The U.S. Geological Survey said the quake occurred about 100 miles (160 km) southeast of the small island of Gizo.
The Pacific Tsunami Warning Center in Hawaii said the quake, at a depth of 33 km (20 miles), may cause a local tsunami, but that there was no Pacific-wide threat.
"We have had no reports of damage and no tsunami threat. It was quite a bit bigger than the previous night," a police officer in Gizo told Reuters by telephone.
Two strong earthquakes damaged villages and triggered landslides in remote parts of the Solomon Islands on Monday, but there were no immediate reports of casualties.

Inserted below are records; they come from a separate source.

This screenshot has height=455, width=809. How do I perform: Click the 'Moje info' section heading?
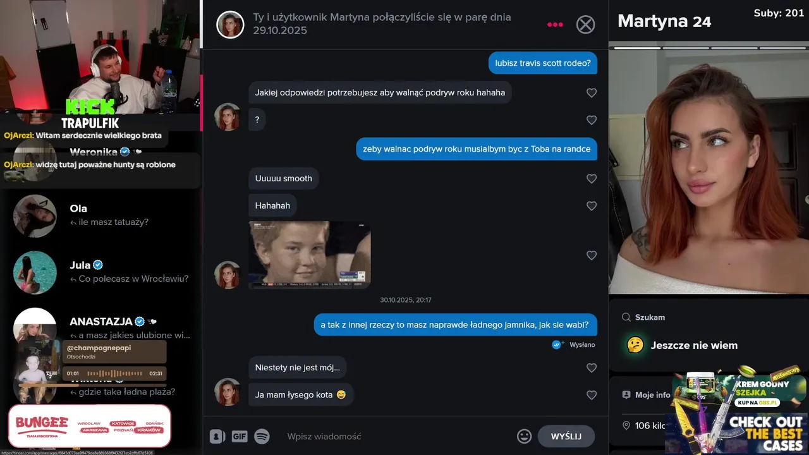pyautogui.click(x=652, y=394)
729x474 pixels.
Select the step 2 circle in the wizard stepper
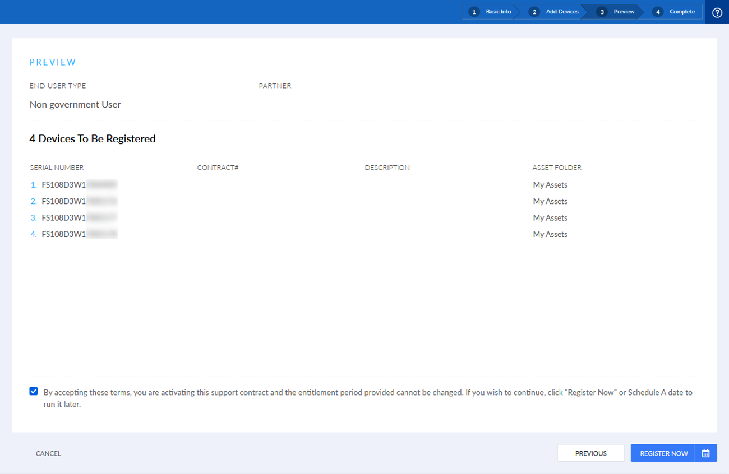point(534,11)
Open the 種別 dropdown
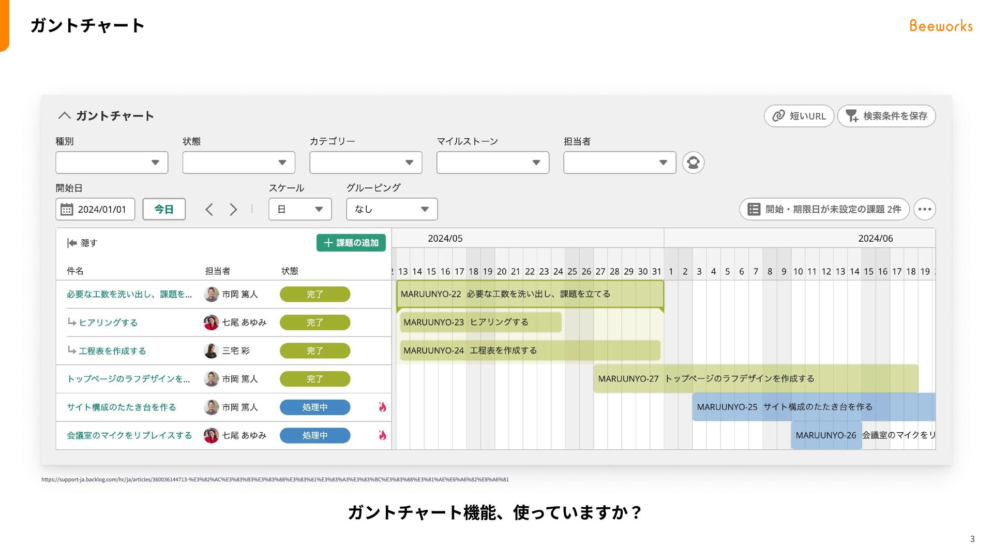 click(x=112, y=163)
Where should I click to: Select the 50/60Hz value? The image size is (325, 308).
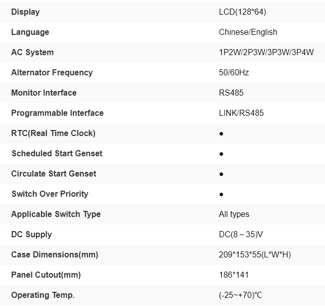[234, 72]
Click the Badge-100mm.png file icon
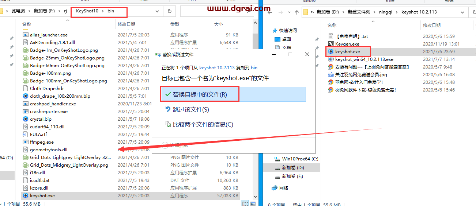Viewport: 476px width, 206px height. [26, 73]
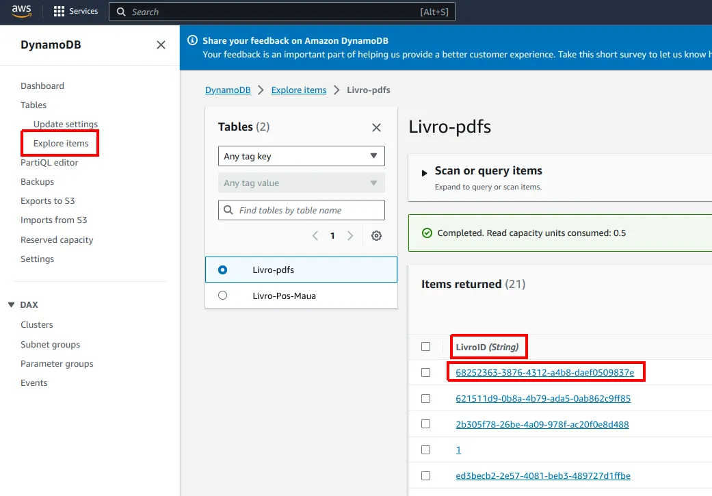Go to next tables page arrow

[x=350, y=236]
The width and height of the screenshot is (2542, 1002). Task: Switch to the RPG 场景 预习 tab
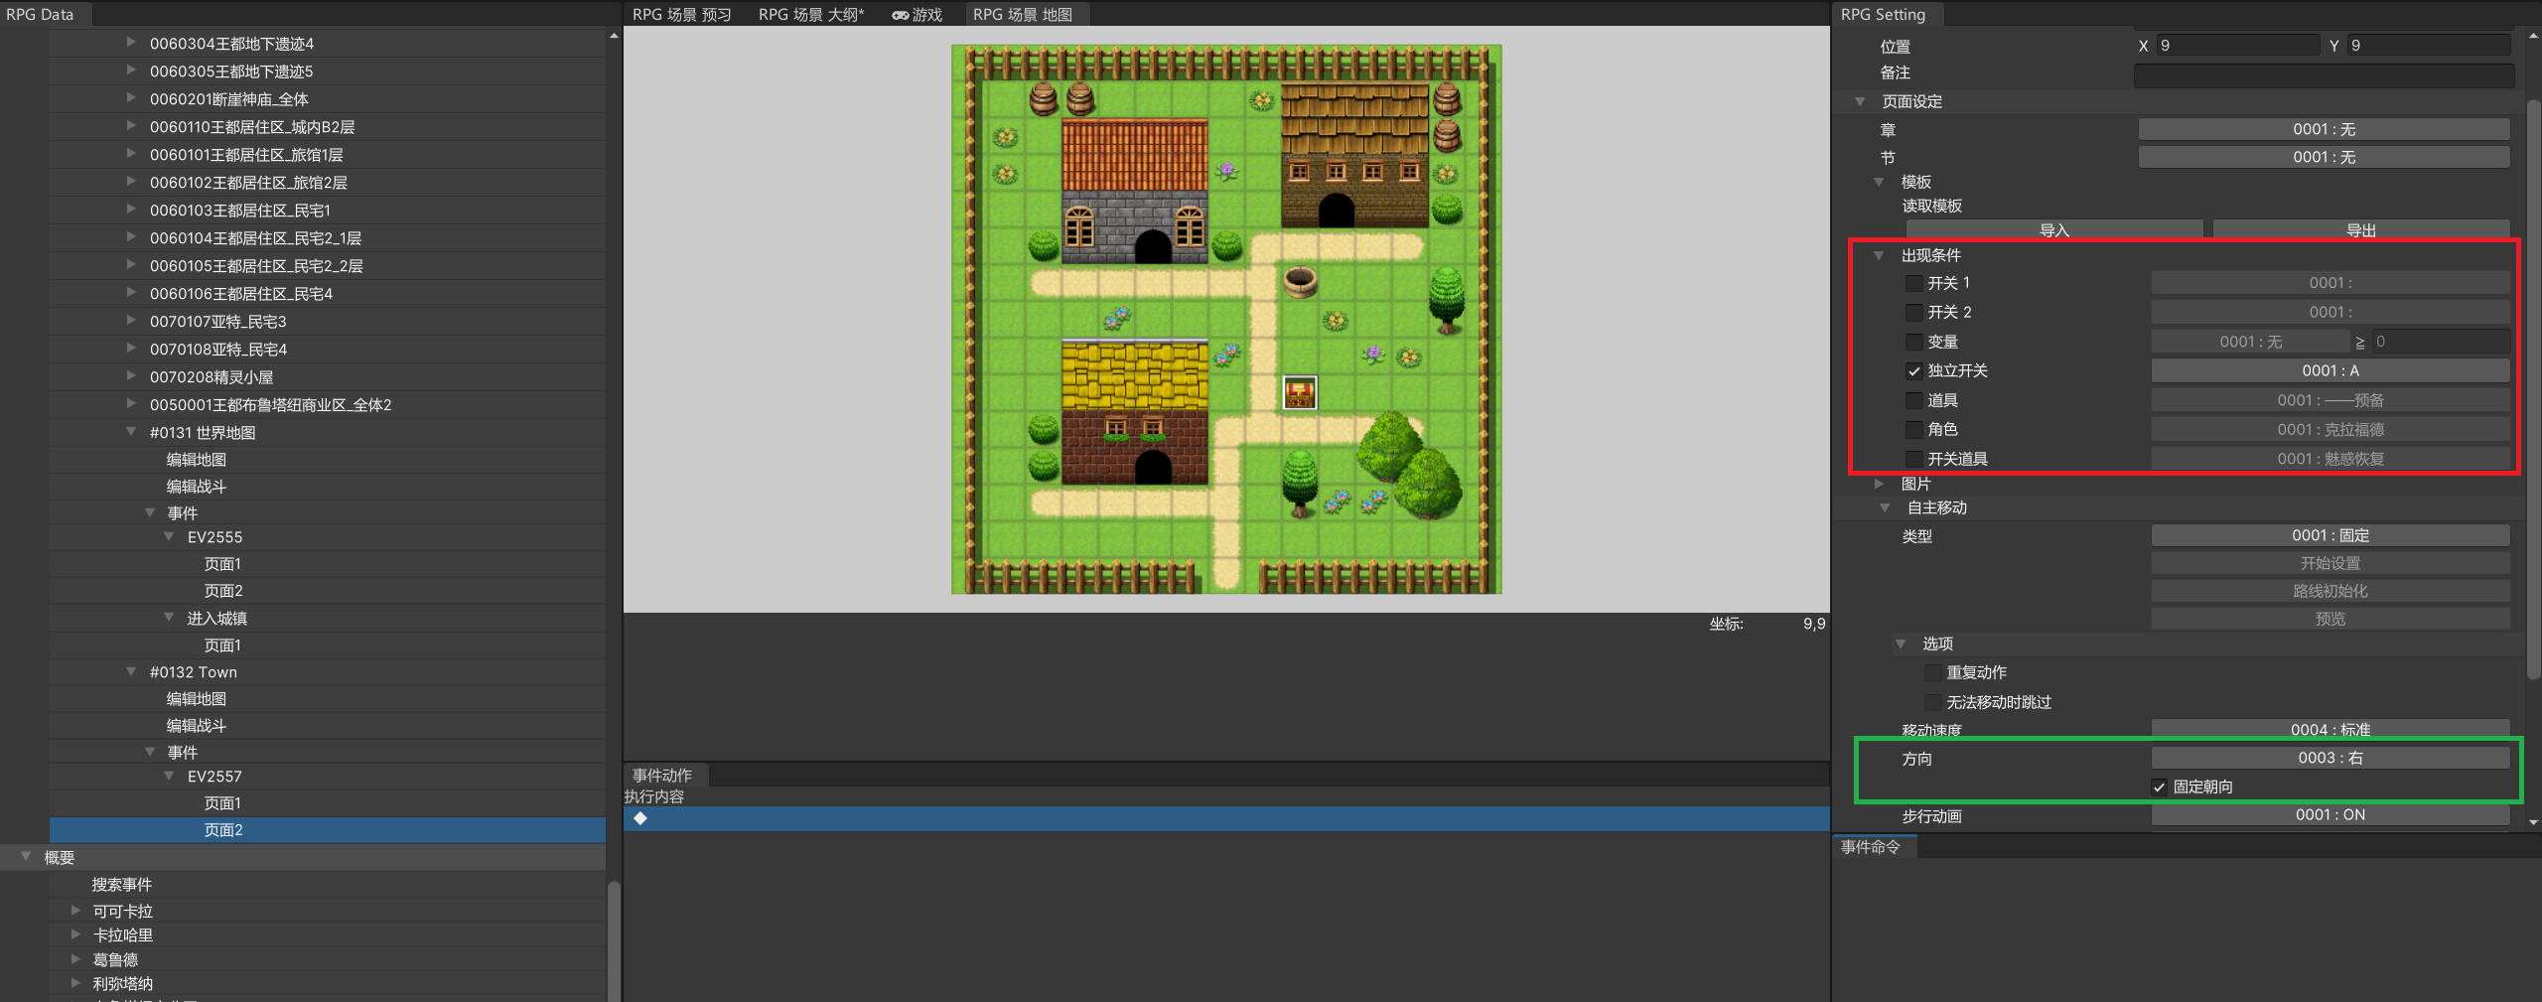(x=681, y=15)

The magnitude 7.2 and 6.5 quakes struck close together about 55 miles (88 km) south-southeast of Gizo, the U.S. Geological Survey said.
A large 8.1 magnitude quake and subsequent tsunami struck Gizo in 2007, killing 52 people and leaving thousands homeless. The Solomons are part of the Pacific "Ring of Fire" on which colliding continental plates frequently cause seismic activity.
A series of tsunamis swept into the island nations of Tonga, Samoa and American Samoa in September 2009, killing more than 100 people and levelling several villages. (Reporting by Michael Perry; Editing by Nick Macfie)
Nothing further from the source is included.